There is something of the inevitable about Mario Conde’s latest downfall. The twice-jailed former chairman of Banesto embezzled a lot of money from the bank he ran, allegedly squirreling it away in Swiss bank accounts (and who knows where else), and then supposedly funneling it back to Spain in small amounts over the last year.
On Monday he was arrested on suspicion of laundering those funds back into Spain, an alleged amount as high as €14 million. His children, Alejandra and Mario, and his son-in-law, Fernando Guasch, are among the seven other people who have been detained, on suspicion of helping Conde create a web of companies – at least three in Spain and another dozen or so abroad – that were used to transfer the money.

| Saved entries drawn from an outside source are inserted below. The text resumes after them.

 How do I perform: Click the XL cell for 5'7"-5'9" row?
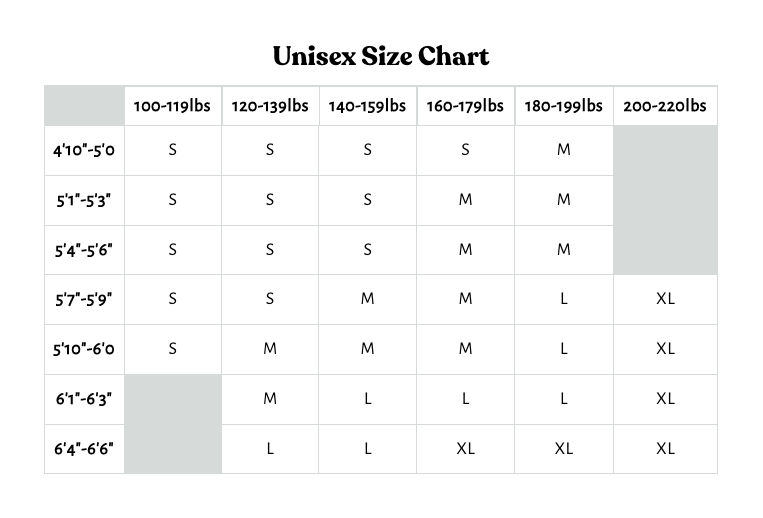click(665, 299)
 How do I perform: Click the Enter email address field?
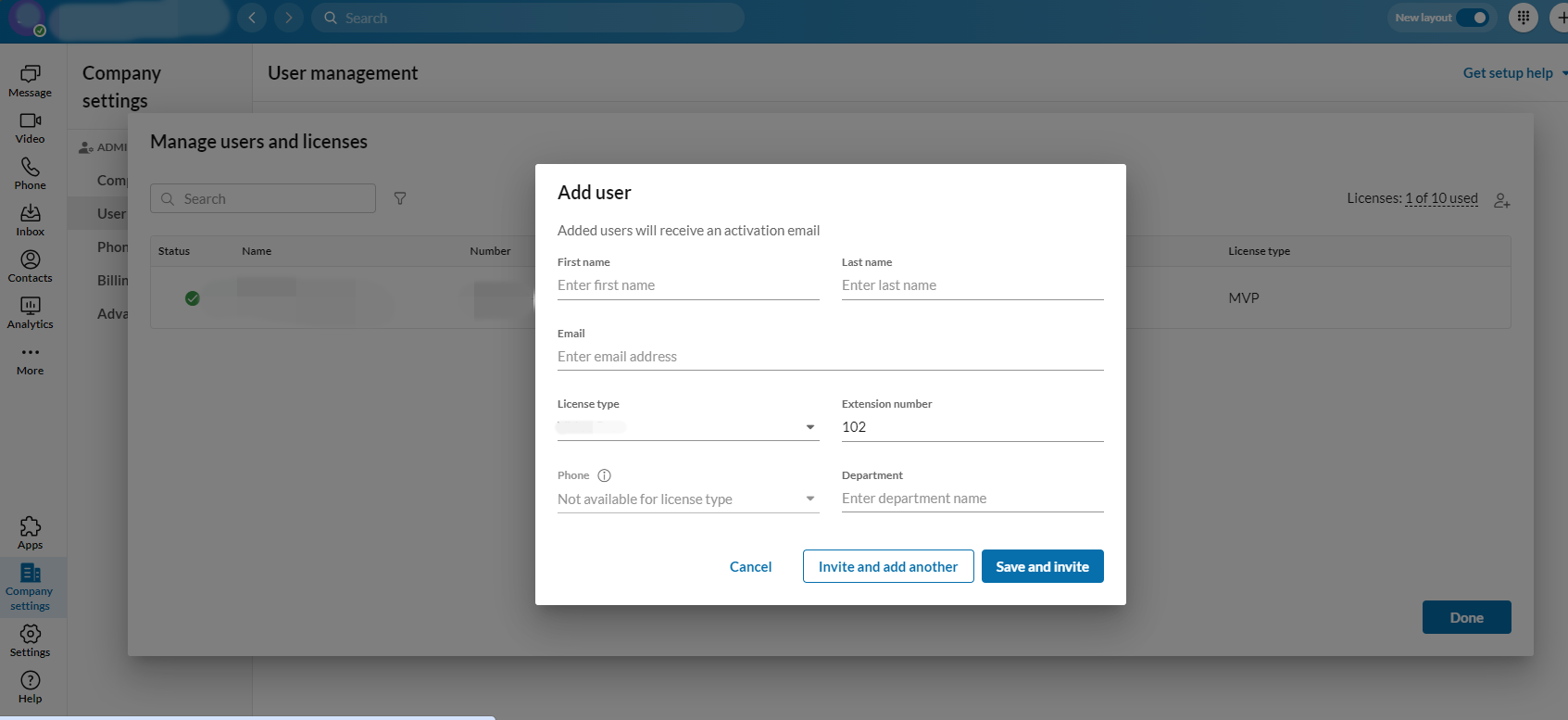pos(830,356)
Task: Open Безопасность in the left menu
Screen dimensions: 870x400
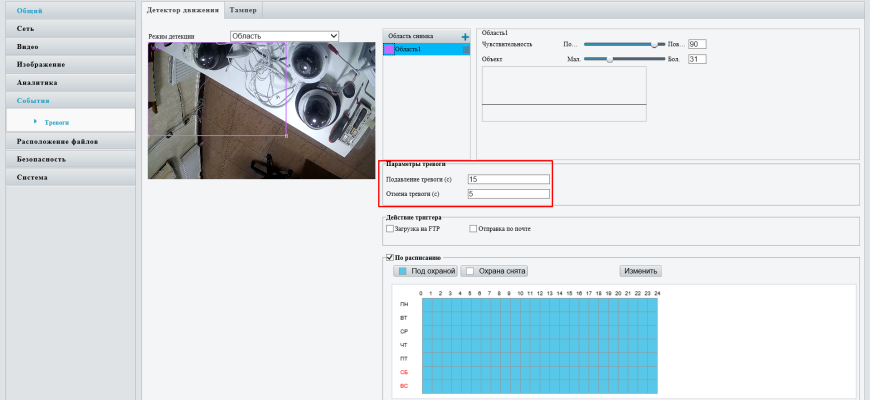Action: point(68,159)
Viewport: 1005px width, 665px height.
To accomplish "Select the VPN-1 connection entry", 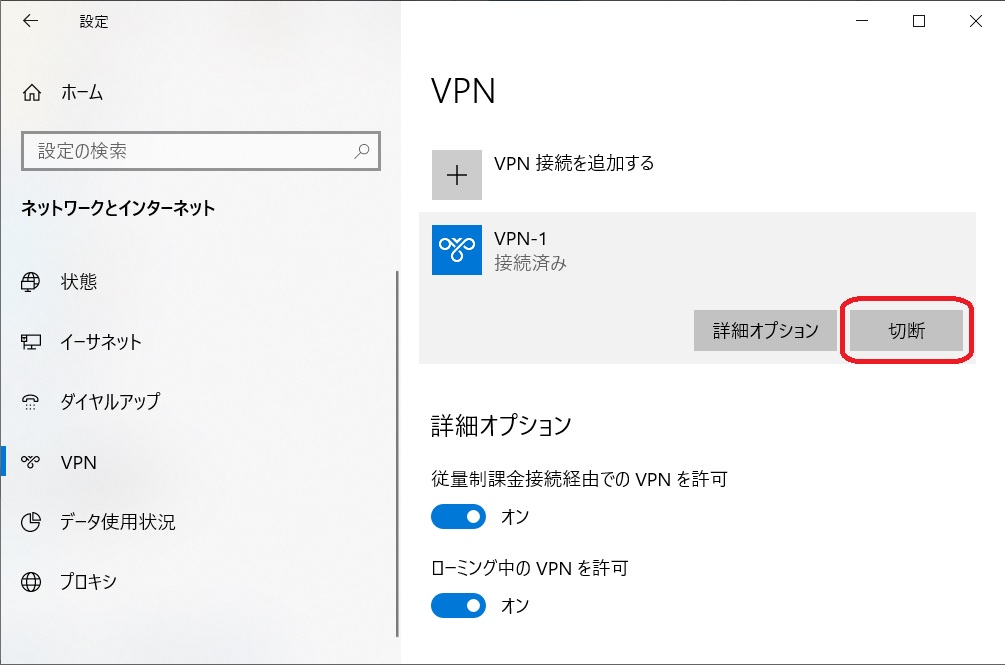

Mario Conde came to represent the get-rich-quick culture that characterized Spain in the late 1980s
It’s more than two decades since Conde’s illegal activities at Banesto were uncovered, but it took him just six years to rise so high and fall so far. In the meantime, aside from his jail terms, he has unsuccessfully run for public office, supposedly to change the system he has criticized so vocally, and he has remarried and moved into a home in a tiny village in Galicia called Chaguazoso, where he lives when not spending time at his Madrid residence or country houses in Andalusia. He’s also lost friends as easily as he made them, appeared countless times on television, and even financed his own biopic. You could say he got rich too soon and too quick.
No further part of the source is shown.